Vertex Buffer Objects allow the vertex level data to be moved from slower main memory to memory that can be accessed more rapidly by the GPU. Instead of making a separate GL call to render each polygon, the VBO’s can be initialized when a model is loaded and a single GL call instructs the GPU to iterate through the vertices and rendering polygons is performed by the GPU. Even though the new IOS platforms have a UMM (Unified Memory Model) where the CPU and GPU share the same ram chips and bus, utilizing VBO’s frees up the ARM CPU core during rendering for other game pipeline tasks such as physics calculation, AI, and audio.
Although the VBO function calls don’t fail on earlier IOS devices, they are implemented in Apple’s OpenGLES framework as a simple loop of immediate mode calls that runs on the CPU. With the iPhone 3GS and its PowerVR SGX 535 GPU, real hardware support of VBO’s is now enabled. Initial tests of the performance advantage of the VBO’s gave mixed results. With small meshes, the frame-rate increased by 10x; however, larger models performed the same with and without utilizing VBO’s. Apple’s Instruments utility showed that the ARM CPU was the bottleneck at 100% usage on the larger meshes. Stepping into the framework code with GDB revealed that Apple’s code was falling back to an immediate mode rendering loop any time there were more than 65535 vertices in the VBO.
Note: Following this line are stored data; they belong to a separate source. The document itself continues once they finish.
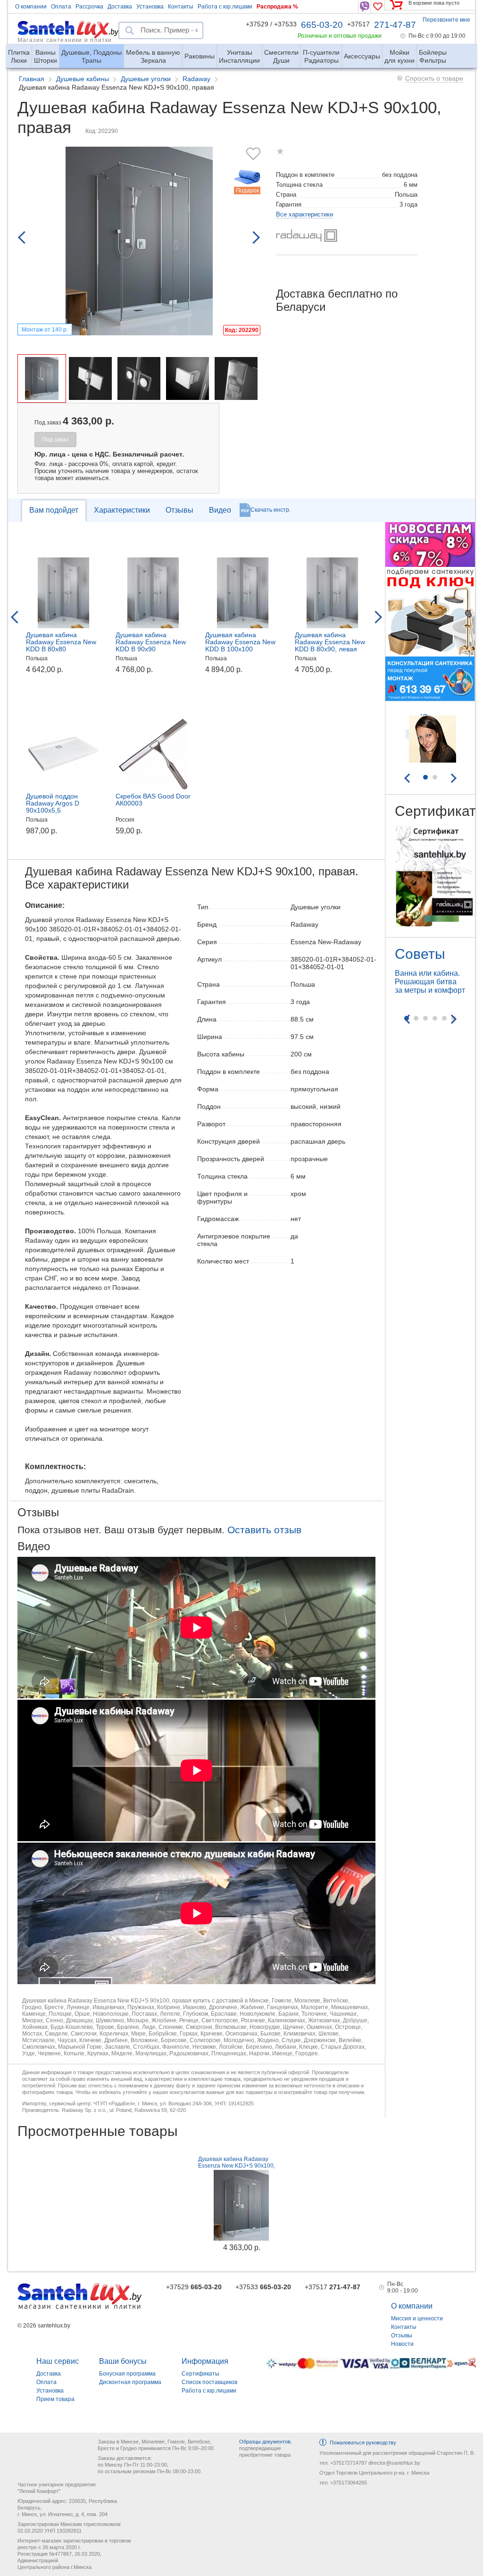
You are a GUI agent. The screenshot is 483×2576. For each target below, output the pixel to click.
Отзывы (179, 510)
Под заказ (55, 439)
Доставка (120, 6)
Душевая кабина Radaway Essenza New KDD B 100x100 (240, 642)
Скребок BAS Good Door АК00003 (153, 799)
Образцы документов (265, 2441)
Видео (220, 510)
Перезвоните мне (446, 20)
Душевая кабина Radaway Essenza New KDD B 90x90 (151, 642)
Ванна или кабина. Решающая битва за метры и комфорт (430, 981)
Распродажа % (277, 6)
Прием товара (55, 2399)
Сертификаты (200, 2373)
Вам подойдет (53, 510)
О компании (31, 6)
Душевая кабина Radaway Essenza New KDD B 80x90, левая (330, 642)
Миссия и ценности (417, 2318)
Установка (150, 6)
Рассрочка (89, 6)
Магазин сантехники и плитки (64, 39)
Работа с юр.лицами (225, 6)
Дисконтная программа (130, 2382)
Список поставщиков (209, 2382)
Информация (205, 2361)
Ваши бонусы (123, 2361)
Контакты (180, 6)
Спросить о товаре (434, 78)
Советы (420, 954)
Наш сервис (57, 2361)
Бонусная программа (127, 2373)
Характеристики (122, 510)
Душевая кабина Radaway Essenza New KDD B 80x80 (61, 642)
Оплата (61, 6)
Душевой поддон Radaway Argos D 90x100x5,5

This is not a memory limitation, but rather due to a 16-bit integer VBO index register in the PowerVR SGX 535 silicon. I was able to attain the same 10x frame-rate increase with the larger models by splitting the vertexes up into multiple 65k index VBO objects.
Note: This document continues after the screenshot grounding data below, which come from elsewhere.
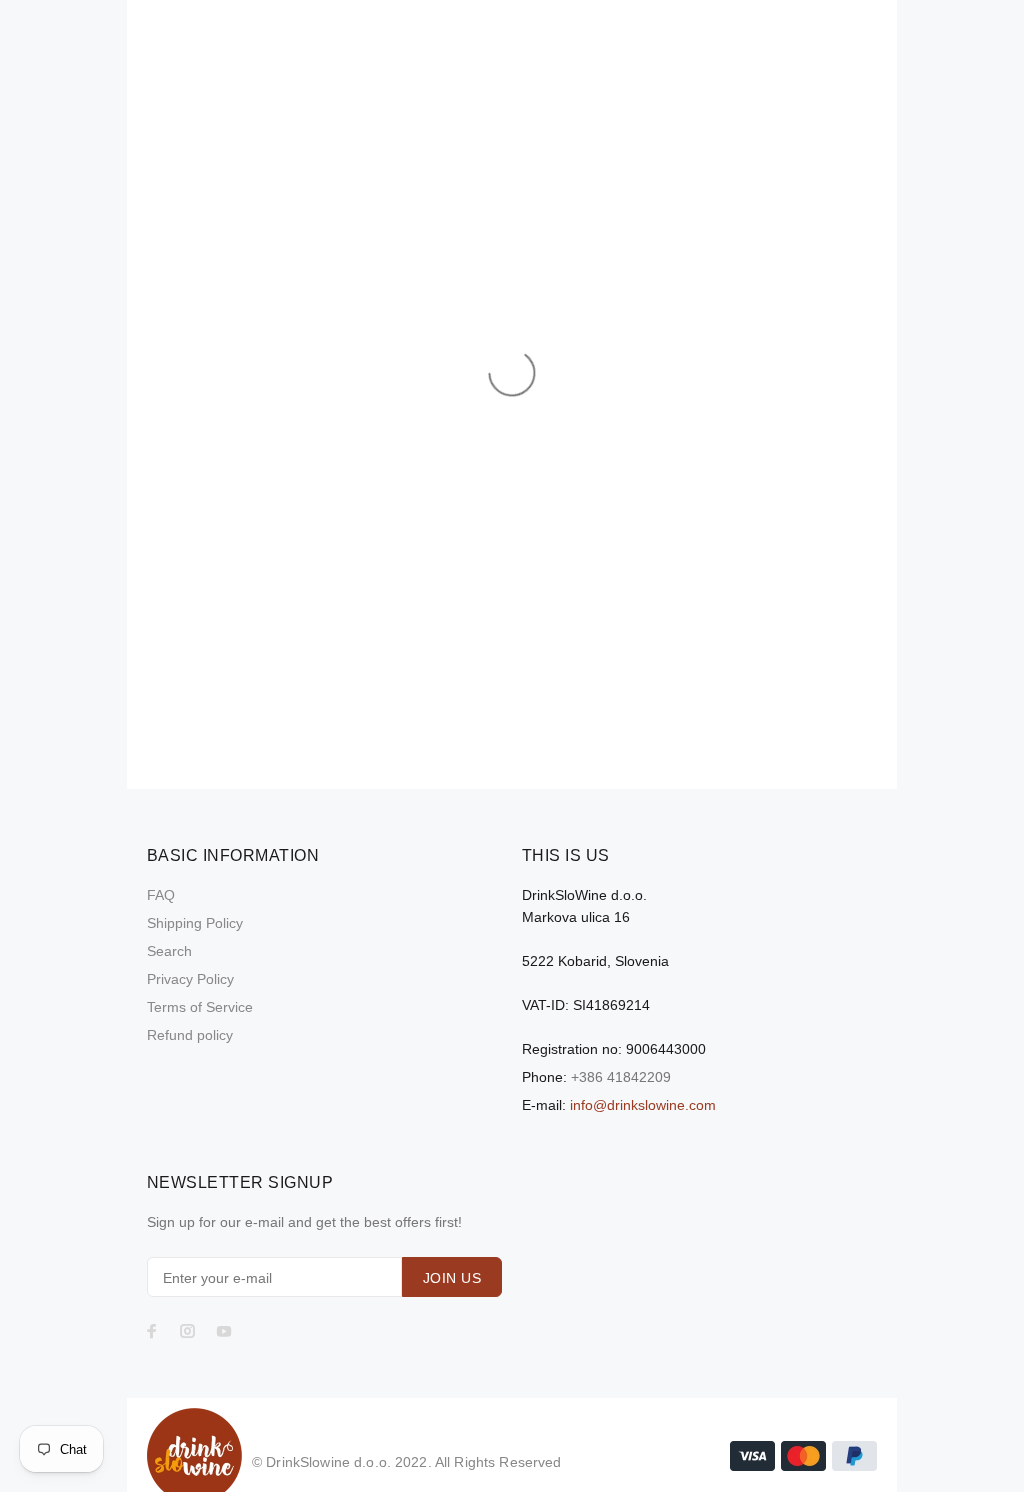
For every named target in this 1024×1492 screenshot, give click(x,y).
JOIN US (452, 1278)
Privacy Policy (190, 979)
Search (169, 951)
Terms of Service (200, 1007)
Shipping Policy (195, 923)
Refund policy (190, 1035)
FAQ (161, 895)
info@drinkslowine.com (643, 1105)
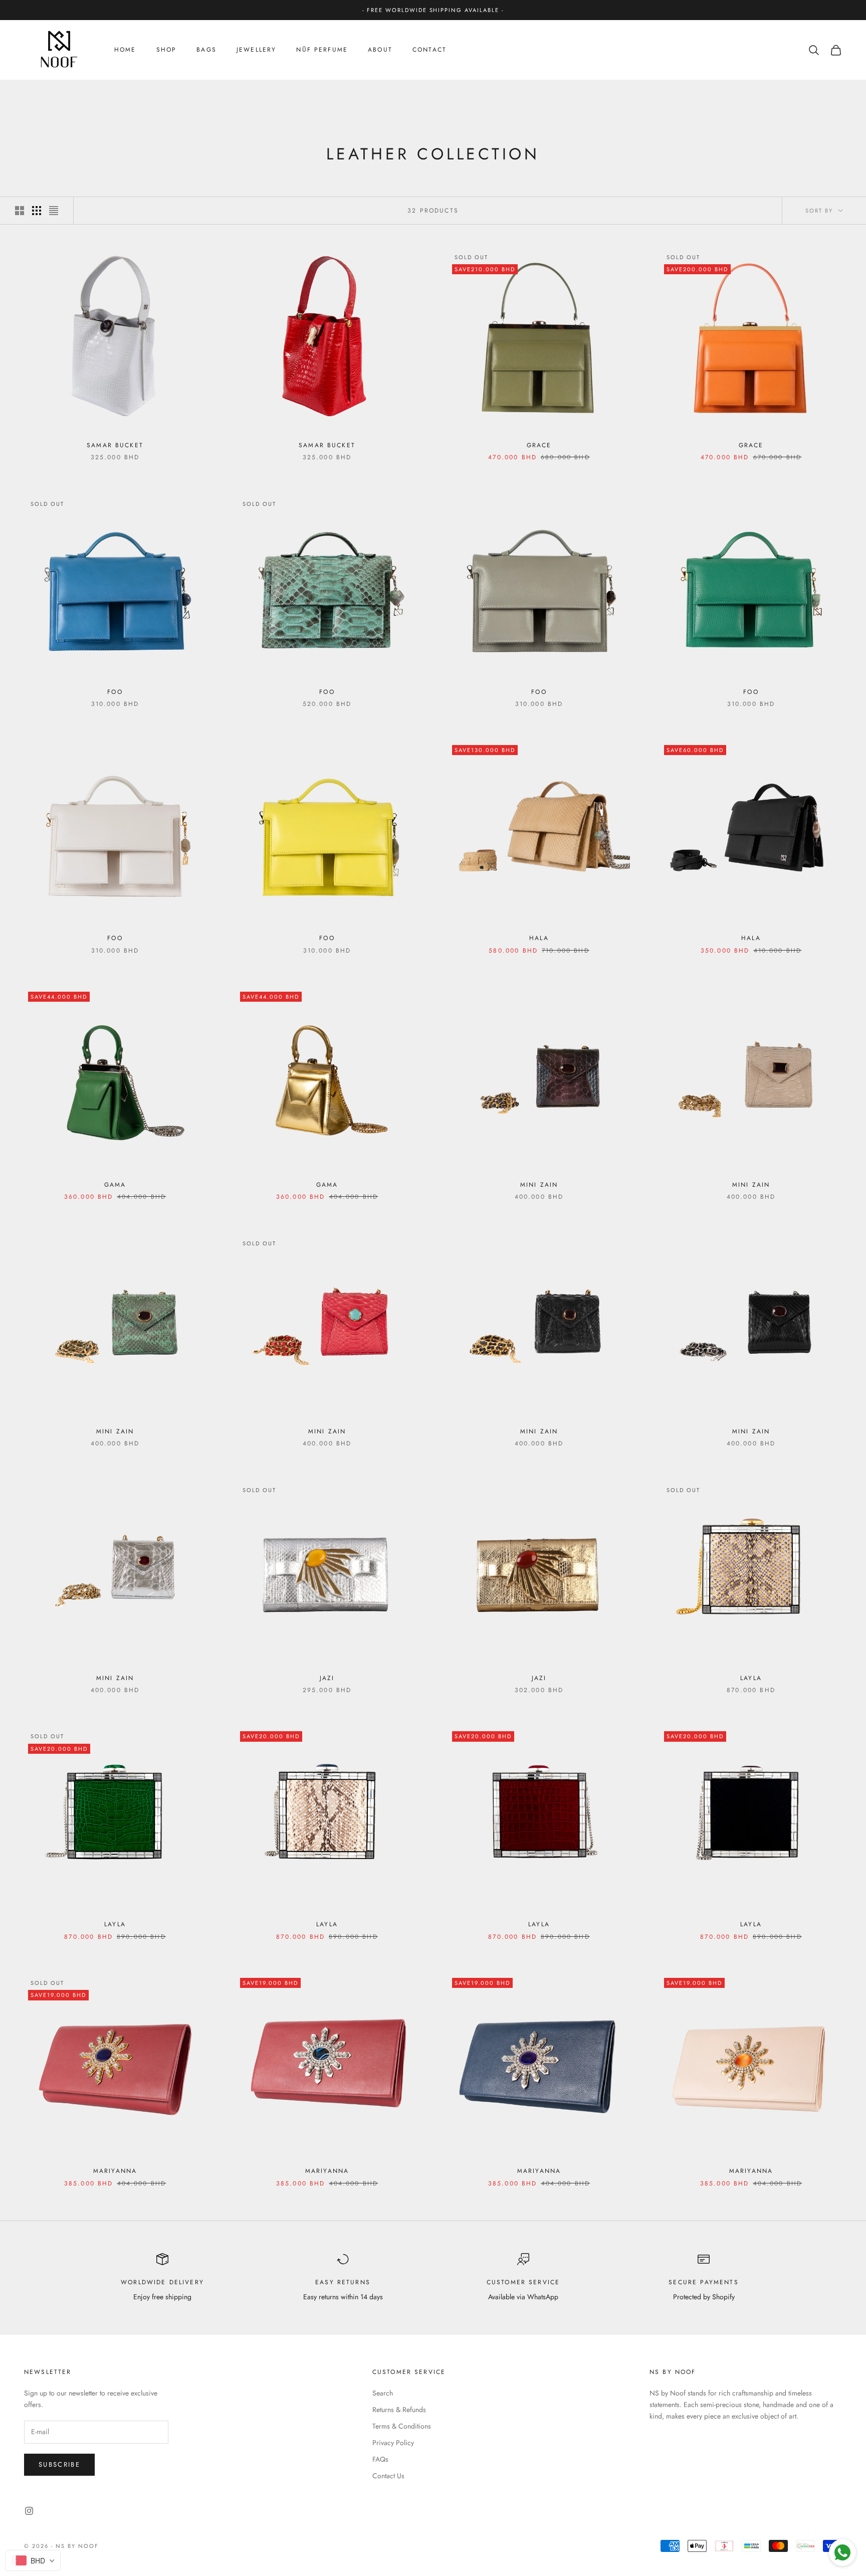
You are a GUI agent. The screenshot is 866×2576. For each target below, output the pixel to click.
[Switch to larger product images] (19, 210)
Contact (429, 49)
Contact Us (388, 2476)
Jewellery (256, 49)
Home (125, 49)
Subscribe (59, 2464)
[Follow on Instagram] (29, 2511)
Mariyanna (115, 2170)
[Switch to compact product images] (53, 210)
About (380, 49)
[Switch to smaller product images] (36, 210)
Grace (539, 445)
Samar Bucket (115, 445)
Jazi (327, 1678)
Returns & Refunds (399, 2410)
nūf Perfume (322, 49)
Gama (115, 1184)
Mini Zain (539, 1184)
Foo (114, 691)
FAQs (380, 2459)
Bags (206, 49)
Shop (166, 49)
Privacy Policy (393, 2443)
I tested this limitation across several IOS devices:
|iPhone 3G||VBO’s are only emulated on the CPU with no performance advantage to utilizing them|
|iPhone 3Gs||VBO’s are supported in hardware, up to 65535 vertices, regardless of the number of vertex attributes per vertex. Multiple VBO’s can be created to exceed this limit.|
|iPhone 4, iPad 1||The A4 chip still has the 65535 vertex limit, but with a doubling of vertex throughput.|
|iPad 2||The upgraded GPU in the iPad 2’s A5 chip still has the 65535 vertex limit, but has even greater gains possible by splitting the VBO’s.|
I used the OpenGLES Performance Detective to measure the benefits of splitting the large VBO’s into multiple smaller VBO’s using a real-world model. The scene has 3484923 vertices, 1161641 textured triangles, and only applies back-face culling. One VBO is created for each object, with 4 vertex attributes containing 11 GL_FLOAT values per vertex. Some objects in scene have > 65k vertices while others are < 65k vertices.
|Large VBO’s||Split VBO’s|
|iPhone 4M||1.8 fps||6.3 fps|
|iPad 2||2.7 fps||17.0 fps|
Thanks to hardware VBO support, It is now possible to increase the scale and complexity of the scenes, while achieving frame rates that vastly surpass the non-VBO enabled rendering engines.